───── Records for processing ─────

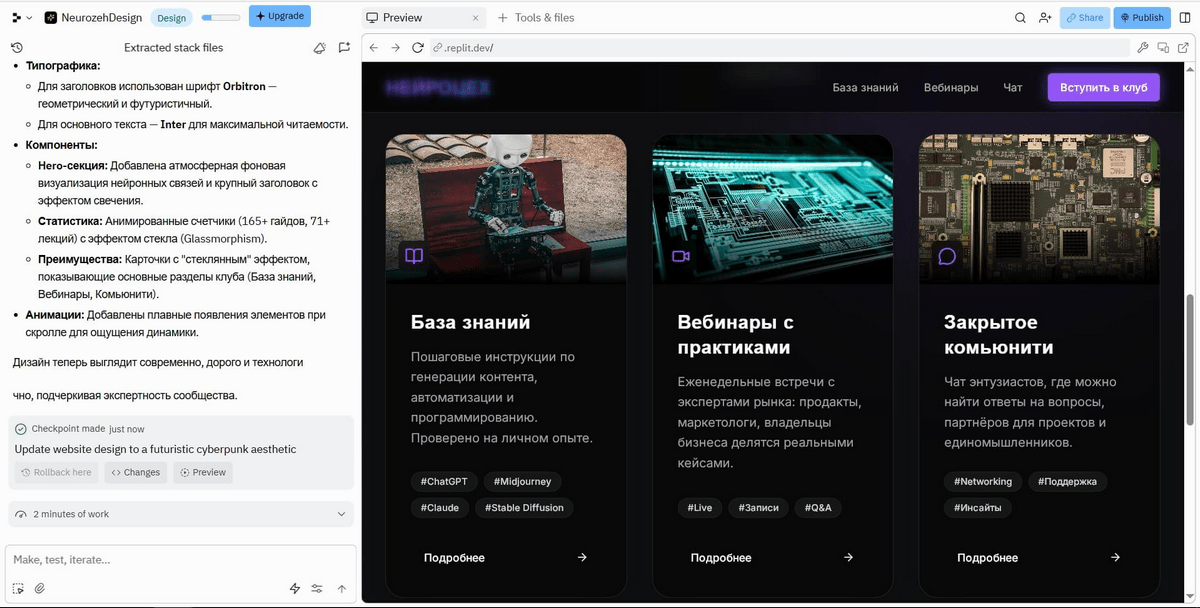
Task: Open the search magnifier icon in top bar
Action: (x=1020, y=17)
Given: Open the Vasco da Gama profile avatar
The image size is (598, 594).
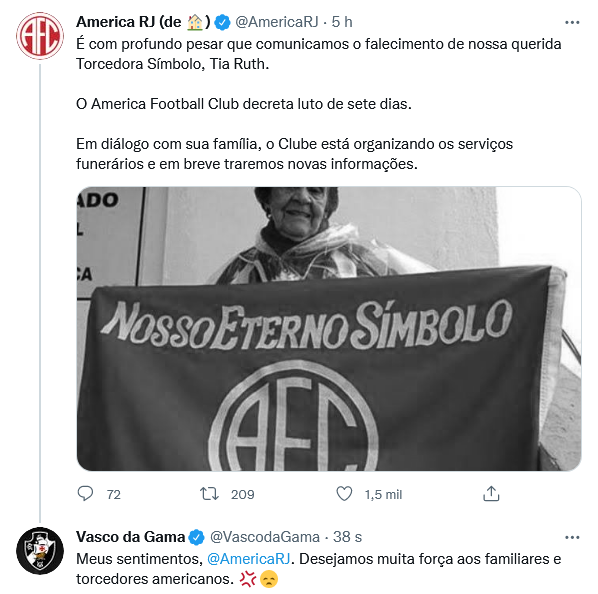Looking at the screenshot, I should point(40,551).
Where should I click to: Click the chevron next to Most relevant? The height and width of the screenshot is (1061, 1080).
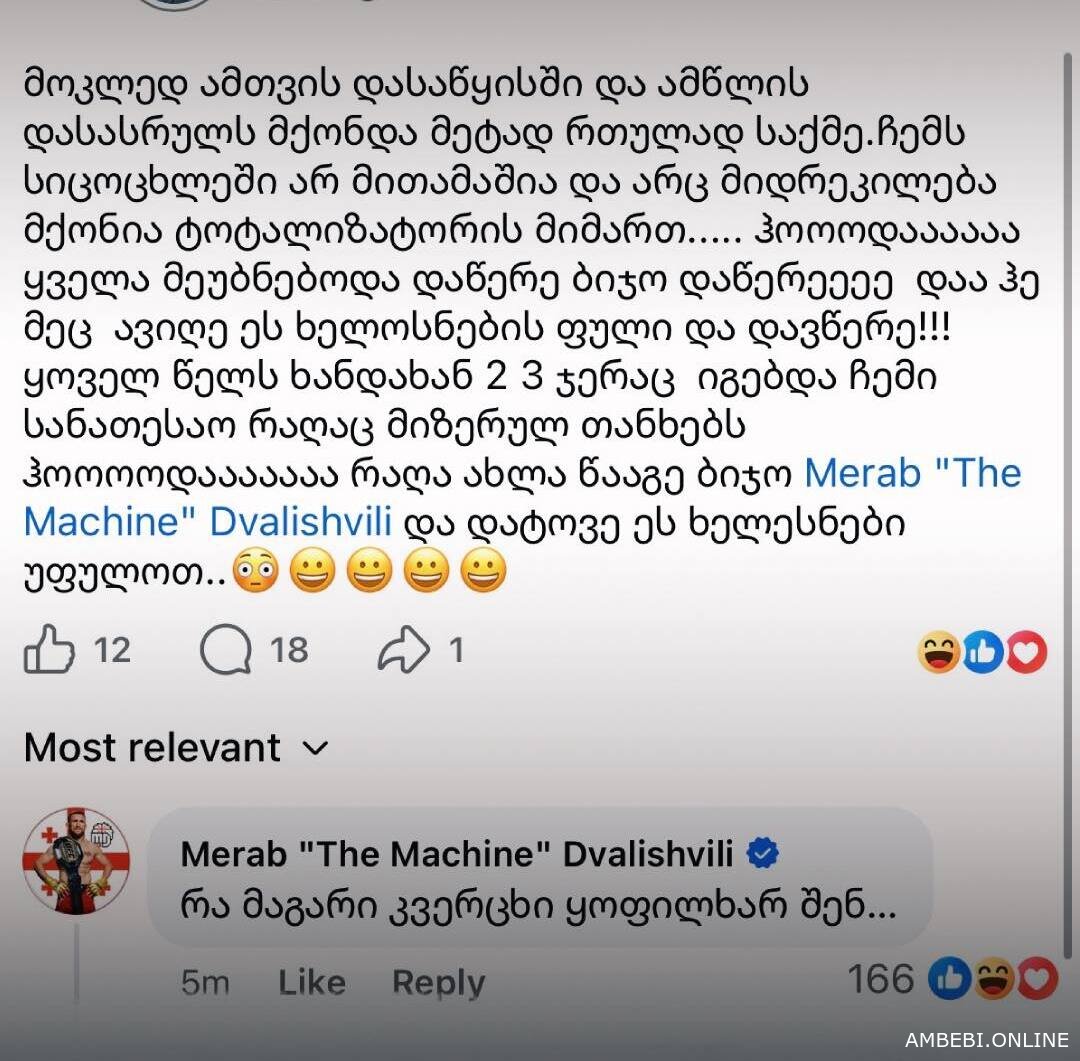click(315, 749)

─────

Lines from the one containing "Given: Open the Vasco da Gama profile avatar" through the final line of the entries above are to be retyped exactly, with every picture left out.

Given: Open the Vasco da Gama profile avatar
The image size is (598, 594).
Looking at the screenshot, I should point(40,551).
Where should I click to: Click the chevron next to Most relevant? The height and width of the screenshot is (1061, 1080).
click(315, 749)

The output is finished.